To My Baby Now You Are One

Dearest Pudding,

Today you turned one. It has been a year since a nurse laid you on me and I met you for that first time. My squashed, slightly potato shaped Pudding. I knew I loved you before I saw you. But once I could feel you on my skin, see your face and feel your hand clasp round mine, I knew I would love you forever. My troll haired Pud. You have completed our family. We are now the awesome, foursome.Mummy Tag

It hasn’t been easy. I can’t deny there were times when I thought the PND would beat me. Would drag me down, tear our family apart. You wouldn’t let it – your smile got me through those darkest of days. Knowing you needed me kept me fighting. You will never know how low I felt in those early days of your life. You saved me Pud, saved me from myself.

I don’t know how a year has passed this fast. What a crazy year it has been. My little squashed potato you have blossomed into an independent little diva. The troll hair remains but that helpless newborn has gone. I remember those early cuddles, you curled into my neck. Fast asleep on my chest. Long gone are those days. Now I am lucky to get more than a passing wave as you crawl off on your next mischief-making adventure!

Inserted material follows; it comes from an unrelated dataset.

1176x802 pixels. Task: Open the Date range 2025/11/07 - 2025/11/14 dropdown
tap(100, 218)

You are the cutest little thing right now. You always wake with a smile and a giggle. I love walking into your room and finding you babbling to your bears. You are an adventurous, plucky little lady. Forever climbing the stairs and diving off the sofa head first. The sausage dog loves you. She totally dotes on your every move, rolling over to allow you to stroke her tummy. Suffering you sitting on her and pulling her ears. You two are thick as thieves as she sits under your highchair scoffing scraps!

I know your brother has loved you from the beginning. But today watching you together as he helped with your presents I felt so proud. I knew then how much you loved each other. How important you are to each other. I know you two will fight, I know it won’t always be a rose garden. That’s ok, it’s what you do with your siblings – but just try not wind him up too much. I can already see he is going to be the sensitive one out of the two of you.

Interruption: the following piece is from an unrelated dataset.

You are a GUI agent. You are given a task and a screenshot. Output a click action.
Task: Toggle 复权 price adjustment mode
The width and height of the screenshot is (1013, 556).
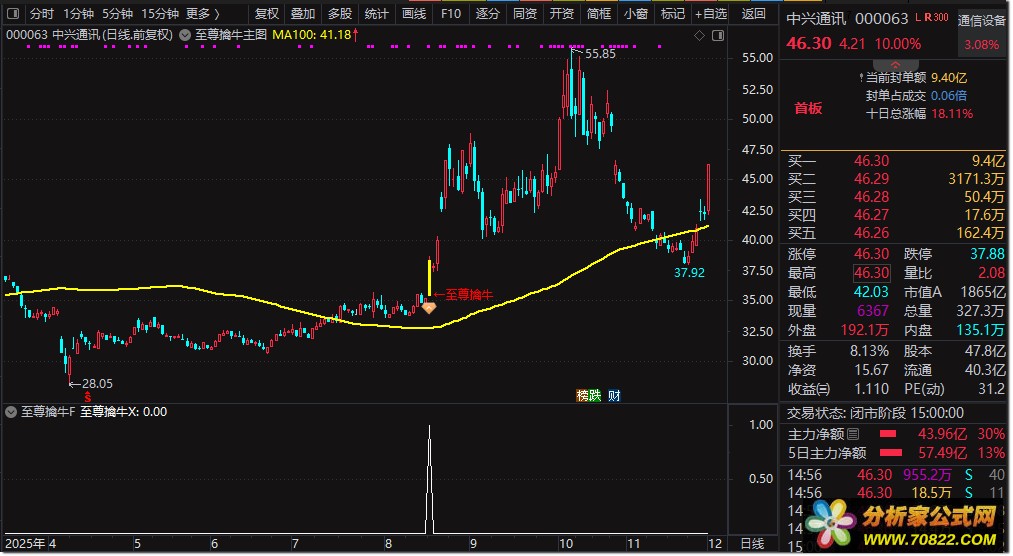pyautogui.click(x=267, y=14)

So now you are one my gorgeous Pudding. What excitement will the next 12 months bring? I don’t know for sure. What I do know is that this year has gone so fast. I can almost feel the time running through my fingers like sand. I want to catch it. To stop it, to have one more sleepy cuddle with you. One more moment listening to you babble. I know you have to grow-up, that you will continue to amaze me every day as you do so. But I will treasure this year in my memory. Remind myself of how you felt curled against my skin in the delivery room. For now though my Pud, you are one and to you my darling Happy Birthday.

Love Mummy x

Graduating into The World of The Grown-ups

It’s a strange thing when you realise unexpectedly that you have entered the realm of the ‘grown-ups’. Most people think this automatically happens when you turn 21.  For me personally all that happened when I turned 21 was the amount of alcohol consumed went up and the scrapes I got myself into required a lot more getting out of! But as I looked across the table at my school friends the other night I suddenly realised that we were in fact now adults.

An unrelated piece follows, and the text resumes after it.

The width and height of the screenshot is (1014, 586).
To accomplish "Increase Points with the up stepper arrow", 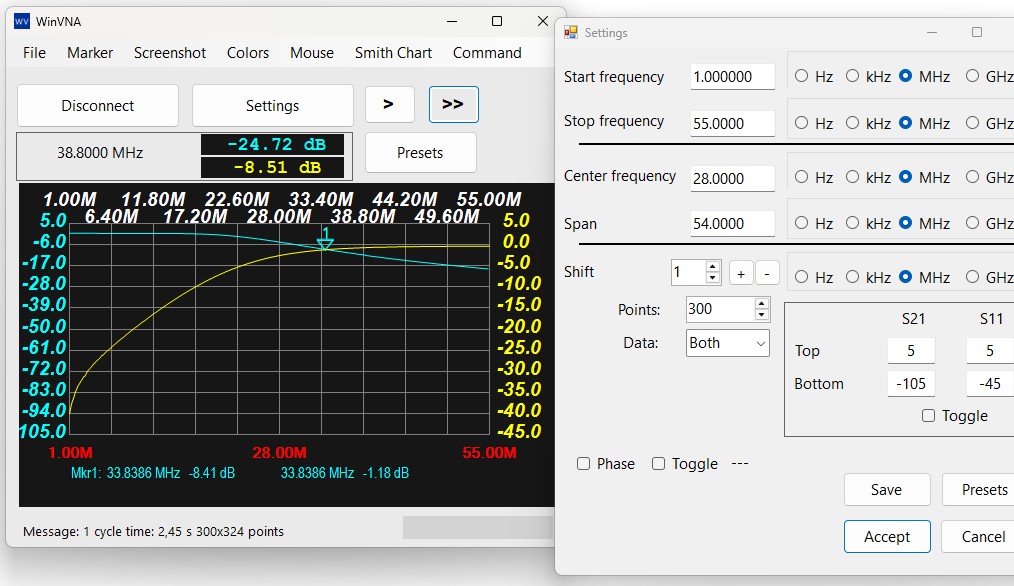I will [759, 304].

This is truly cemented now that we have 6 children between us (Poor Pie is the only boy, Least he has the pick of the ladies). But I don’t quite know when this happened. We are all married and have been for 5 years or more, I don’t remember thinking wow we are all big girls now we have husbands. We still had those boozy weekends away and fell back into our teenage ways. Then the pregnancy announcements started, which to be honest curtailed the booze (hopefully only temporary). Once the first of the little people arrived it was out with shopping trips and in with nappy changes and nipple cream.

cherylholt / Pixabay

It was great to have my closest girlfriends going through stuff together, it made that journey into motherhood much easier. I think the real shift into adulthood came one Xmas eve. Usually a drunken affair with some very silly games, this was replaced by soft drinks and quiet(ish) conversation. Where had those raucous twenty-somethings gone? I would like to say it’s because we were all so happy and contented we know longer needed to prove we were the loudest voice in the room. In all honesty I think it had more to do with the fact that we were all shattered and wanted to be at our best for the kids next morning! And there it is the reason why we went from living it up to the Mumsketeers. You can’t get shit faced until 3am and function with a baby and a toddler the next day.

stokpic / Pixabay

It’s not that having a baby makes you a boring person. It’s just that your priorities change. You wake up one morning and realise you are no longer at university, but that these small people depend on you. The late nights are gone. The responsibilities are bearing down on you. Without realising it you stray into the land of the grown-ups and once you are in there you understand that it’s not so bad. So long as you have your friends and you smuggled in a bottle of gin.